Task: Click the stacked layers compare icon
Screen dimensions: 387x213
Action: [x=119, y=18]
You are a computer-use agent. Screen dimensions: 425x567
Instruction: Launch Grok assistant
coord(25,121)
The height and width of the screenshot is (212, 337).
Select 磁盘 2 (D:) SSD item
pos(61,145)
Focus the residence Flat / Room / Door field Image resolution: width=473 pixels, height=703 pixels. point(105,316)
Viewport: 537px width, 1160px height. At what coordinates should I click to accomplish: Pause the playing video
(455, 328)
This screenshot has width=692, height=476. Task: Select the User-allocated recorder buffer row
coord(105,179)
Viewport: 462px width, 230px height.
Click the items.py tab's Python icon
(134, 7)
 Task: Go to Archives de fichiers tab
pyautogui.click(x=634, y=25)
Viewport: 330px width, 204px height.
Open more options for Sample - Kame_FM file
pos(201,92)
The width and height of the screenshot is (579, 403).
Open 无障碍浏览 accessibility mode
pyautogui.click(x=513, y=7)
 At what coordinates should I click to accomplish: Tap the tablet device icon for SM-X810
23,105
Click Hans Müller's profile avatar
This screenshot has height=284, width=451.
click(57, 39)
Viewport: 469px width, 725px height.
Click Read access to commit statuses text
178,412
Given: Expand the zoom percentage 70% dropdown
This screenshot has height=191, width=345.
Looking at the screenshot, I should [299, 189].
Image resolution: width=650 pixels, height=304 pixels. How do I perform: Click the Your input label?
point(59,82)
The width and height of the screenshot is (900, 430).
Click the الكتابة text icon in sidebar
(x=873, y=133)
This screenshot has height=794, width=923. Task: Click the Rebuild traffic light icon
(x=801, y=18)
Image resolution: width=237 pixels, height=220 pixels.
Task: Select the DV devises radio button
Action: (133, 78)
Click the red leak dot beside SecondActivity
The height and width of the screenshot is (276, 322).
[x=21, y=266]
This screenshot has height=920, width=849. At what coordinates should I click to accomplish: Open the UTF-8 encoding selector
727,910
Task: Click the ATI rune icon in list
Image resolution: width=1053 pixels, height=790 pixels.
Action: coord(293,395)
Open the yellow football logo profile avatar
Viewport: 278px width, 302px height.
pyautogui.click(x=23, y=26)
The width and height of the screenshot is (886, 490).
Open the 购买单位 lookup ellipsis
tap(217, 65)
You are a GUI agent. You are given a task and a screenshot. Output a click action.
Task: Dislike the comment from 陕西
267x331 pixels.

_ _ _ _ _

- [Work request] The expected answer is the complete material, restated exactly.

- [Exercise output]
Task: Click the stacked layers compare icon
Screen dimensions: 387x213
Action: [x=119, y=18]
You are a computer-use agent. Screen dimensions: 425x567
Instruction: Launch Grok assistant
coord(25,121)
The height and width of the screenshot is (212, 337).
Select 磁盘 2 (D:) SSD item
pos(61,145)
Focus the residence Flat / Room / Door field Image resolution: width=473 pixels, height=703 pixels. point(105,316)
Viewport: 537px width, 1160px height. At what coordinates should I click to accomplish: Pause the playing video
(455, 328)
This screenshot has width=692, height=476. Task: Select the User-allocated recorder buffer row
coord(105,179)
Viewport: 462px width, 230px height.
Click the items.py tab's Python icon
(134, 7)
 Task: Go to Archives de fichiers tab
pyautogui.click(x=634, y=25)
Viewport: 330px width, 204px height.
Open more options for Sample - Kame_FM file
pos(201,92)
The width and height of the screenshot is (579, 403).
Open 无障碍浏览 accessibility mode
pyautogui.click(x=513, y=7)
 At what coordinates should I click to accomplish: Tap the tablet device icon for SM-X810
23,105
Click Hans Müller's profile avatar
This screenshot has height=284, width=451.
click(57, 39)
Viewport: 469px width, 725px height.
Click Read access to commit statuses text
178,412
Given: Expand the zoom percentage 70% dropdown
This screenshot has height=191, width=345.
Looking at the screenshot, I should [299, 189].
Image resolution: width=650 pixels, height=304 pixels. How do I perform: Click the Your input label?
point(59,82)
The width and height of the screenshot is (900, 430).
Click the الكتابة text icon in sidebar
(x=873, y=133)
This screenshot has height=794, width=923. Task: Click the Rebuild traffic light icon
(x=801, y=18)
Image resolution: width=237 pixels, height=220 pixels.
Task: Select the DV devises radio button
Action: (133, 78)
Click the red leak dot beside SecondActivity
The height and width of the screenshot is (276, 322).
[x=21, y=266]
This screenshot has height=920, width=849. At what coordinates should I click to accomplish: Open the UTF-8 encoding selector
727,910
Task: Click the ATI rune icon in list
Image resolution: width=1053 pixels, height=790 pixels.
Action: coord(293,395)
Open the yellow football logo profile avatar
Viewport: 278px width, 302px height.
pyautogui.click(x=23, y=26)
The width and height of the screenshot is (886, 490).
Open the 购买单位 lookup ellipsis
tap(217, 65)
You are a GUI agent. You are given a task and a screenshot. Output a click action.
Task: Dislike the comment from 陕西
267x331 pixels.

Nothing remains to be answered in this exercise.